RAND researchers found that more than half of veterans studied who began medication treatment for depression and bipolar illness did not receive the recommended length of treatment. Also, more than two-thirds of those on maintenance treatment did not take their medications.
“VA needs to increase the proportion of veterans who receive the recommended length of pharmacotherapy,” Watkins said. “Taking medications consistently and for the recommended length of time is important for both depression and bipolar illness. Taking the recommended medication prevents suicide.”
She urged VA to adopt clinical registries that would allow physicians to track medication compliance, and she pointed out that setting up the system should require very little effort, considering VA’s use of an advanced computerized patient record system.
“Using this registry, you could see who isn’t compliant, and you could do outreach,” Watkins said. “VA has substantial capacity to deliver mental healthcare to veterans. [The agency] is just falling short of its own implicit expectations.”Suicide Rate Drops but Veterans Still Struggle to Get Mental Health Care Cont.
Improving VA’s Image
VSO representatives also emphasized that, if VA expects to reach at-risk veterans, they need to do something about how they market their services.
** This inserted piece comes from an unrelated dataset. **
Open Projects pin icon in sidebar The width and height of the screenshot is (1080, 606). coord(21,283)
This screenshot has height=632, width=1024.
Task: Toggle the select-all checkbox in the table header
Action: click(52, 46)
“The VA has good programs, but nobody knows what the VA does. People barely know the VA exists,” said Tom Tarantino, senior legislator associate for the Iraq and Afghanistan Veterans of America (IAVA). “It drives me nuts each time the VA asks me how to reach out to veterans. I tell them to stop reaching out to veterans. Reach out to people. And stop asking me. Ask the people who know how to sell toothpaste.”
It will not always be veterans who come to VA seeking help for themselves, Tarantino said. Wives, other family members and friends often make the first contact. Any ad campaign focused exclusively on veterans will miss this demographic.
VA has taken those recommendations to heart, responded Jan Kemp, PhD, VA’s national mental health director for suicide prevention. “We’ve made huge strides in the past three years providing outreach to younger veterans,” Kemp said. “We realize they communicate differently. We’ve developed a veterans chat service, and just this month we opened a texting service, so people can text the crisis line. It’s having a remarkable response and going really well.”
“We’ve also rebranded the suicide hotline into the Veterans Crisis Line to better portray what we do and reach people. The results have been tremendous,” Kemp said.
VA also has contracted with a national advertising firm to develop message and marketing strategies. The department rolled out new public-service ads last month, targeting veterans at risk for suicide.
One, which was screened by legislators at the hearing, is considerably darker than previous campaigns. It shows a middle-aged veteran tossing and turning in bed, plagued by images of war. The other, considerably more upbeat, is targeted at Operations Enduring Freedom/Iraqi Freedom (OEF/OIF) veterans.
Kemp did have some positive news to give the committee. CDC recently released data from 2009, which shows that the suicide rate among veterans in VA care is decreasing.
In FY 2009, there were 22 suicides among OEF/OIF veterans in VA care. The suicide rate in this group was 47.1 per 100,000. This compares to 32 suicides in FY2008 and a rate of 75.4 per 100,000.
For individuals with mental health or substance use disorder diagnoses, the suicide rate in FY2009 was 56.4 per 100,000, compared with 23.5 among patients without these diagnoses. This continues a steady trend of reducing that disparity. In FY2001, the suicide rate among patients with mental health or substance use disorder diagnoses was 78.0 as compared to 24.7 among patients without these diagnoses
“We’re making a difference,” Kemp said. “Those rates are going down in the group of patients who get mental healthcare in VA.”
Among veterans who do not receive care, however, the suicide rate remains the same, she added. “Veterans are still dying by suicide, which means we have more work to do.”